This 166-page report was primarily written by White House Crypto and AI Head "Crypto Czar" David Sacks and Executive Director Bo Hines, integrating opinions from the Treasury Department, Commerce Department, Securities and Exchange Commission (SEC), and Commodity Futures Trading Commission (CFTC).

US Releases Crypto Strategy Roadmap

According to the White House Fact Sheet, policy focuses on three key areas: providing regulatory certainty, supporting innovation, and strengthening consumer protection. The SEC, Treasury, and CFTC have clear divisions of labor; traditional banks are encouraged to provide custody and tokenization services; for DeFi, the government has for the first time opened a "regulatory sandbox" and "safe harbor" mechanism.
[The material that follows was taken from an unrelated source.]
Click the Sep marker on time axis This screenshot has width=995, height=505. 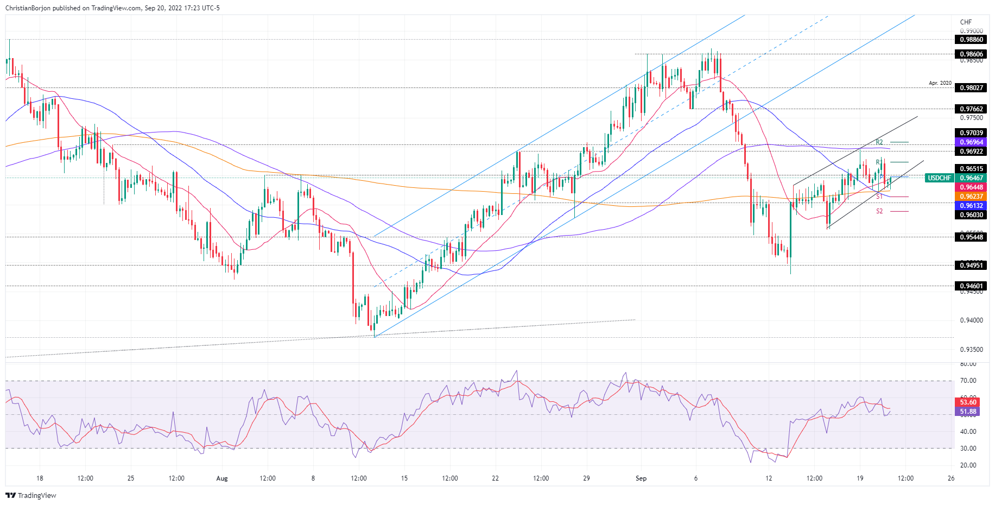tap(641, 478)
The report is filled with ambition, with White House Crypto and AI Head "Crypto Czar" David Sacks emphasizing,

We are laying the foundation for the next financial era, ensuring the United States' position as a global innovation leader.

'GENIUS Act' Stablecoin Regulation Strikes

The 'GENIUS Act' (Guaranteeing Essential National Infrastructure in US-Stablecoins), signed by Trump in July, creates a federal framework for stablecoins: only banks or qualified credit unions can issue them, and they must be 100% reserved in US dollars or short-term Treasury bonds.
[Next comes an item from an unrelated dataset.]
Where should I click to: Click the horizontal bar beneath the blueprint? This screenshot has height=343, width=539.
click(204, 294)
The US Treasury becomes the primary regulator, requiring monthly reserve disclosure. More critically, payment stablecoins issued by authorized institutions will not be classified as securities or commodities, effectively excluding the SEC and CFTC and establishing operational rules in one go.

The shadow of TerraUSD's collapse in 2022 has not yet dissipated, and this "regulatory bridge" is seen as the foundation for rebuilding market confidence.
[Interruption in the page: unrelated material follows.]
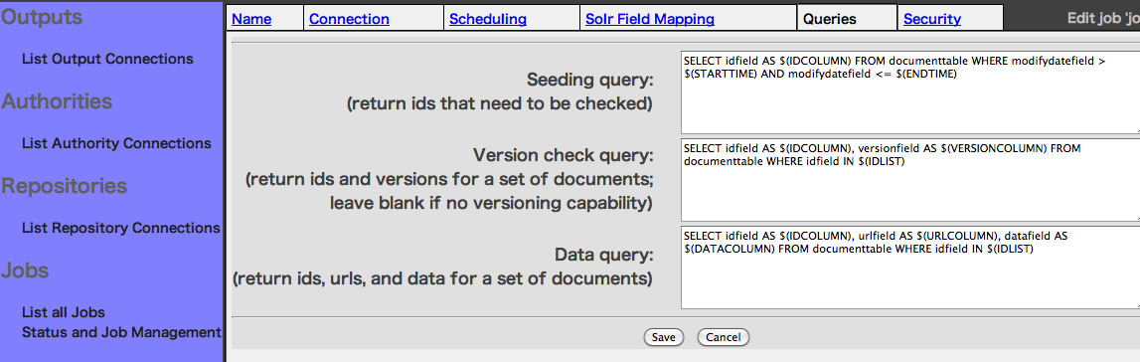Open the Name tab
This screenshot has height=362, width=1140.
point(251,19)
'CLARITY Act' Clears Regulatory Fog

Another piece of the puzzle is the 'Digital Asset Market Clarity Act' (CLARITY Act), which has passed the House and is being sent to the Senate. The act categorizes tokens into "digital commodities," "digital securities," and "permitted payment stablecoins," and introduces a "maturity" test: early-stage project fundraising falls under SEC jurisdiction, but once decentralization standards are met, it can be converted to a commodity under CFTC oversight.

This flexible classification helps new ventures reduce compliance costs and helps investors understand their responsibilities. The act also establishes a "digital commodity exchange" category, simplifying business registration procedures.

The regulatory atmosphere is simultaneously warming. After Paul Atkins took over the SEC, the institution quickly approved Bitcoin, Ethereum, and other crypto asset ETFs using physical creation and redemption mechanisms.

Bitcoin Strategic Reserve 'Absent'

The report is almost comprehensive, but the most anticipated "US Bitcoin Strategic Reserve" has disappeared from the final report. This concept, mentioned in the January executive order, lacks any timeline or implementation details. Speculation suggests this may be due to inter-departmental coordination difficulties or the White House reserving flexibility for future policy tools. Regardless of the reason, this blank space adds more imagination to the narrative of "Bitcoin = Digital Gold".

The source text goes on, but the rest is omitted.